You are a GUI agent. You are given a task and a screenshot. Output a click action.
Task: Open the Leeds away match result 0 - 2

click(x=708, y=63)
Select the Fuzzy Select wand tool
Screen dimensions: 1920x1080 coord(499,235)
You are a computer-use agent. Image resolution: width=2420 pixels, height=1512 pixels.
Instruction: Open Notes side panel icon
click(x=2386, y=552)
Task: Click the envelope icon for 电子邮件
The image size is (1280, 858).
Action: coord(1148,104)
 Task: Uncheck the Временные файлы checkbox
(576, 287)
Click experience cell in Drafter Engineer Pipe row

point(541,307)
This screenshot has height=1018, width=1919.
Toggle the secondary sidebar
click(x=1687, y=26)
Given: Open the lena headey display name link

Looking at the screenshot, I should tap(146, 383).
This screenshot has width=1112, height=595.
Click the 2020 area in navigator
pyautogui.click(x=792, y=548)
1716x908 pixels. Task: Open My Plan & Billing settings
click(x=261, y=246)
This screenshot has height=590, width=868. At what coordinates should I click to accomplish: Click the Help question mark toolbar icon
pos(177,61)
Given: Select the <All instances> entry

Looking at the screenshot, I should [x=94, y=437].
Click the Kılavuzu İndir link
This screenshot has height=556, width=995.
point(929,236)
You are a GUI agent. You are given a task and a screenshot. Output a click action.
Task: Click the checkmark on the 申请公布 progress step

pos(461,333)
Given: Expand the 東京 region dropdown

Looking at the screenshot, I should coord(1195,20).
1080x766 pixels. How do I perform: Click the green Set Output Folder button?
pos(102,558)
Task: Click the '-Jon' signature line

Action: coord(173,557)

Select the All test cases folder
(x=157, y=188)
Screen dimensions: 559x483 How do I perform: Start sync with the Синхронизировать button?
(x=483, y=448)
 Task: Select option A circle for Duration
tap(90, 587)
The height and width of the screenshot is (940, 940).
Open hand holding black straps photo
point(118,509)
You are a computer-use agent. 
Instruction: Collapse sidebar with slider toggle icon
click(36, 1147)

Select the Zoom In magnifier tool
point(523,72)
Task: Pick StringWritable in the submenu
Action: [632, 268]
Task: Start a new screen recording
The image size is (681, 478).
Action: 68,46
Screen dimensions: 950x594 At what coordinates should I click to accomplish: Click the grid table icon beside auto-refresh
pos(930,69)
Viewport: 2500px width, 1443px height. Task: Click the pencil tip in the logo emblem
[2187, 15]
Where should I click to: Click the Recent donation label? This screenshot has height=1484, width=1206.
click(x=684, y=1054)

▶ Your goal:
Copy out all of the records above without changing anything.

▶ Reply to the task:
You are a GUI agent. You are given a task and a screenshot. Output a click action.
Task: Open the Leeds away match result 0 - 2

click(x=708, y=63)
Select the Fuzzy Select wand tool
Screen dimensions: 1920x1080 coord(499,235)
You are a computer-use agent. Image resolution: width=2420 pixels, height=1512 pixels.
Instruction: Open Notes side panel icon
click(x=2386, y=552)
Task: Click the envelope icon for 电子邮件
The image size is (1280, 858).
Action: coord(1148,104)
 Task: Uncheck the Временные файлы checkbox
(576, 287)
Click experience cell in Drafter Engineer Pipe row

point(541,307)
This screenshot has height=1018, width=1919.
Toggle the secondary sidebar
click(x=1687, y=26)
Given: Open the lena headey display name link

Looking at the screenshot, I should tap(146, 383).
This screenshot has width=1112, height=595.
Click the 2020 area in navigator
pyautogui.click(x=792, y=548)
1716x908 pixels. Task: Open My Plan & Billing settings
click(x=261, y=246)
This screenshot has height=590, width=868. At what coordinates should I click to accomplish: Click the Help question mark toolbar icon
pos(177,61)
Given: Select the <All instances> entry

Looking at the screenshot, I should [x=94, y=437].
Click the Kılavuzu İndir link
This screenshot has height=556, width=995.
point(929,236)
You are a GUI agent. You are given a task and a screenshot. Output a click action.
Task: Click the checkmark on the 申请公布 progress step

pos(461,333)
Given: Expand the 東京 region dropdown

Looking at the screenshot, I should coord(1195,20).
1080x766 pixels. How do I perform: Click the green Set Output Folder button?
pos(102,558)
Task: Click the '-Jon' signature line

Action: coord(173,557)

Select the All test cases folder
(x=157, y=188)
Screen dimensions: 559x483 How do I perform: Start sync with the Синхронизировать button?
(x=483, y=448)
 Task: Select option A circle for Duration
tap(90, 587)
The height and width of the screenshot is (940, 940).
Open hand holding black straps photo
point(118,509)
You are a computer-use agent. 
Instruction: Collapse sidebar with slider toggle icon
click(36, 1147)

Select the Zoom In magnifier tool
point(523,72)
Task: Pick StringWritable in the submenu
Action: [632, 268]
Task: Start a new screen recording
The image size is (681, 478).
Action: 68,46
Screen dimensions: 950x594 At what coordinates should I click to accomplish: Click the grid table icon beside auto-refresh
pos(930,69)
Viewport: 2500px width, 1443px height. Task: Click the pencil tip in the logo emblem
[2187, 15]
Where should I click to: Click the Recent donation label? This screenshot has height=1484, width=1206.
click(x=684, y=1054)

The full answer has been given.